● Selected passage:
┌──
I enter a room at night, put a glass of water on a table (Fig. 9.1a), walk back to the door to switch off the lights and the room becomes almost completely dark. I walk back to the table and can not actually see the glass or anything else on the table, or even the table itself. Scene reconstruction in this case is simply hopeless. Still I expect the glass at the same position where I left it and I can very roughly estimate that position by backtracking my steps. So I turn my head this way and that looking towards a window, which is slightly illuminated from outside, until I can see a glint typical of glass surfaces near the expected position (Fig. 9.1b). I reach out (carefully, as I might still collide with other unseen objects on the table) and successfully grab the glass (relying of course heavily on tactile feedback). By no means could I have reconstructed the glass with its 3D shape in that case, still I did ‘see’ it. Or rather I saw something I expected to see given that the glass were there.
Vision as a process of reconstructing the 3D scene is an ill-posed problem, yet humans seem to do it effortlessly. Still there are enough every-day cases where also for humans scene reconstruction becomes quite impossible (e.g. in very low light situations). Humans can however still employ vision successfully in such cases, because what if not vision eventually allowed the detection of the glass in the above-darkened room example. Only a little visual information was needed to confirm some hypothesis about the scene.
└──
● Goal of the exercise: Print the entire passage on finding a glass of water in a darkened room, with no changes. The entries play no part in this.

● Dataset extract:
┌──
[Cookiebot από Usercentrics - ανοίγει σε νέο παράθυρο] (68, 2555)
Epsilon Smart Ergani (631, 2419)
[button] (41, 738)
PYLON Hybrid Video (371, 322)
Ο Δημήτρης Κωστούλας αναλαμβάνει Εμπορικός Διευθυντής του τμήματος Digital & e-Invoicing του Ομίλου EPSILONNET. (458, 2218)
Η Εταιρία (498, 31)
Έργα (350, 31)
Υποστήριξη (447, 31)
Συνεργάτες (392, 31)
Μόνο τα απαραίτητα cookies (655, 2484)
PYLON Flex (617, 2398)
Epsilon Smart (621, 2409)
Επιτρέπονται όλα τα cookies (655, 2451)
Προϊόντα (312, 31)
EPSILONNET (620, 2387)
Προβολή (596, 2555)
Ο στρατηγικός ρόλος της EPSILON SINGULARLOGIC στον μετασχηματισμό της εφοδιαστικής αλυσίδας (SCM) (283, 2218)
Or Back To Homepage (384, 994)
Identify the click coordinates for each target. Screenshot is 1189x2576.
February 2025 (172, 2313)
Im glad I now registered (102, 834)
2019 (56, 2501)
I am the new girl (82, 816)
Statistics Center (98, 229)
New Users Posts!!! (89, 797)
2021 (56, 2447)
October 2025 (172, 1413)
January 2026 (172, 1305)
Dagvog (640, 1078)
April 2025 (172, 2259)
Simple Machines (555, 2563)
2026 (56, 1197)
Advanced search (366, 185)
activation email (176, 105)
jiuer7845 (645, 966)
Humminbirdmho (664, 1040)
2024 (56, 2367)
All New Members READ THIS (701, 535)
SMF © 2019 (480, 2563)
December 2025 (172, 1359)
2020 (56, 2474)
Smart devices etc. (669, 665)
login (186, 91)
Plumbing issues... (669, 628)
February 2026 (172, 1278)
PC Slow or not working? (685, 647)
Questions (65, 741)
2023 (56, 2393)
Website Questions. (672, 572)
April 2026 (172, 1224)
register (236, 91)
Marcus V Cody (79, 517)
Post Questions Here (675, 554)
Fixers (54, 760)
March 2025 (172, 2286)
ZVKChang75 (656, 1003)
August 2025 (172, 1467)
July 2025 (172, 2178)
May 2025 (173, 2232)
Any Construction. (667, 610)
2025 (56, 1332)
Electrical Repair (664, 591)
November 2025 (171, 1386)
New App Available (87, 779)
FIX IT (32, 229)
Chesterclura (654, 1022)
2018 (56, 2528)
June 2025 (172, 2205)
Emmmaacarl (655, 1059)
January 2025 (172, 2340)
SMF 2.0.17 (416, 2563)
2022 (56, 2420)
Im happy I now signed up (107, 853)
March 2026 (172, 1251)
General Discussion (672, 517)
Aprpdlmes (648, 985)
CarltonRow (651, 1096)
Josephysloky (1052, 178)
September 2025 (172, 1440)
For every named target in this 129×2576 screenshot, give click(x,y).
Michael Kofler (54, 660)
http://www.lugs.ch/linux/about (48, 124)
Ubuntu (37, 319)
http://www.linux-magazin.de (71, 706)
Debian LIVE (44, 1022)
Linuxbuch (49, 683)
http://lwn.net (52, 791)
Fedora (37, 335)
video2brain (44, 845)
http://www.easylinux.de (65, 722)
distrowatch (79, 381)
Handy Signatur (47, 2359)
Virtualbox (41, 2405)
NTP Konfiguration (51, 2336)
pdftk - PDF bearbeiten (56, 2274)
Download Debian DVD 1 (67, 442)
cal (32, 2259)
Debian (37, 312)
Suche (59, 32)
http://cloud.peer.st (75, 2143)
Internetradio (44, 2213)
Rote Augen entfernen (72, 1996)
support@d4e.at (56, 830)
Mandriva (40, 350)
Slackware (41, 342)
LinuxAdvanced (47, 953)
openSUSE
└──
● Result for this task:
I enter a room at night, put a glass of water on a table (Fig. 9.1a), walk back to the door to switch off the lights and the room becomes almost completely dark. I walk back to the table and can not actually see the glass or anything else on the table, or even the table itself. Scene reconstruction in this case is simply hopeless. Still I expect the glass at the same position where I left it and I can very roughly estimate that position by backtracking my steps. So I turn my head this way and that looking towards a window, which is slightly illuminated from outside, until I can see a glint typical of glass surfaces near the expected position (Fig. 9.1b). I reach out (carefully, as I might still collide with other unseen objects on the table) and successfully grab the glass (relying of course heavily on tactile feedback). By no means could I have reconstructed the glass with its 3D shape in that case, still I did ‘see’ it. Or rather I saw something I expected to see given that the glass were there.
Vision as a process of reconstructing the 3D scene is an ill-posed problem, yet humans seem to do it effortlessly. Still there are enough every-day cases where also for humans scene reconstruction becomes quite impossible (e.g. in very low light situations). Humans can however still employ vision successfully in such cases, because what if not vision eventually allowed the detection of the glass in the above-darkened room example. Only a little visual information was needed to confirm some hypothesis about the scene.